Chemical Forums
Chemistry Forums for Students => High School Chemistry Forum => Topic started by: xstrae on September 13, 2006, 12:29:27 PM
-
Hi, I have been asked to find the oxidation state of:
C in CH3COOH
2x - 2(2) + 1(4) = 0 ; x = 0
is that correct?
-
OK
http://www.chembuddy.com/?left=balancing-stoichiometry&right=balancing-failure
Scroll down to the end of the page. Oxidation numbers in organic compunds are crazy.
-
konichiwa2 ,you did it correctly.
Contrary to Borek, I think oxidation numbers problem in organic chemistry is a quite simple one.
You can calculate a mean oxidation number for for a specific kind of atoms in a molecule, or oxidation numbers for each atom.
For sepatate atoms:
CH3 ON for C is -3 [x+3=0]
COOH ON for C is +3 [x-2(2)+1=0]
And mean is (-3+3)/2=0
C-C bonds do not contribute to ON in this method. Why?
Other example
CH3-CH2-COOH ON(for C) [ 3x+6-4=0] => x=-2/3
For separate atoms: -3 -2 and +3 respectively for C1, C2 and C3 (from the left)
mean from above numbers is (-3-2+3)/3=-2/3
Try to count oxidation numbers for all atoms in CH3OOH (peroxide)
Use separate atom method
Just for checking)
(C-2, H+1, O-1)
-
Contrary to Borek, I think oxidation numbers problem in organic chemistry is a quite simple one.

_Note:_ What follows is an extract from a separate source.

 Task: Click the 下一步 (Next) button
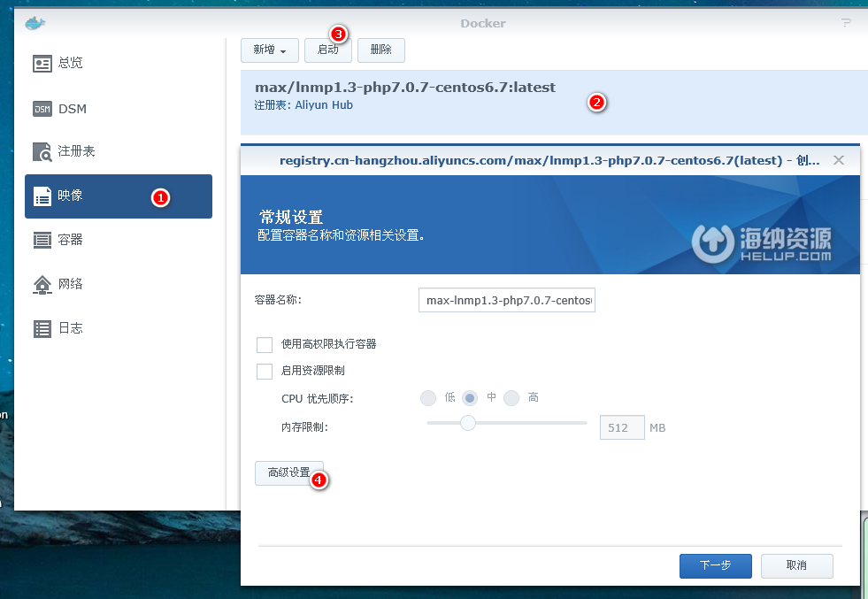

You can calculate a mean oxidation number for for a specific kind of atoms in a molecule, or oxidation numbers for each atom.
I have never stated they are difficult, I just can't see any rationale behind.
Do they reflect any real matter property? Any real property of atoms in a molecule? Do they have any use other than accounting when doing redox reactions, redox reactions that can be done without introducing non-existing concepts?
If not, why do the students have to learn them? And learn how to assign them to every atom in organic molecules? For me that's a waste of time, art for the art's sake.
-
ok thanks
Try to count oxidation numbers for all atoms in CH3OOH (peroxide) Use separate atom method
I got that when I read that it is a peroxide. But how do i determine whether O in a given compound is a peroxide? If you hadnt told me it is a peroxide, i think I would have ended up with ON of C = 0
-
I got that when I read that it is a peroxide. But how do i determine whether O in a given compound is a peroxide? If you hadnt told me it is a peroxide, i think I would have ended up with ON of C = 0
Then how would you have connected all the other atoms without breaking valencey and octet/duet rules?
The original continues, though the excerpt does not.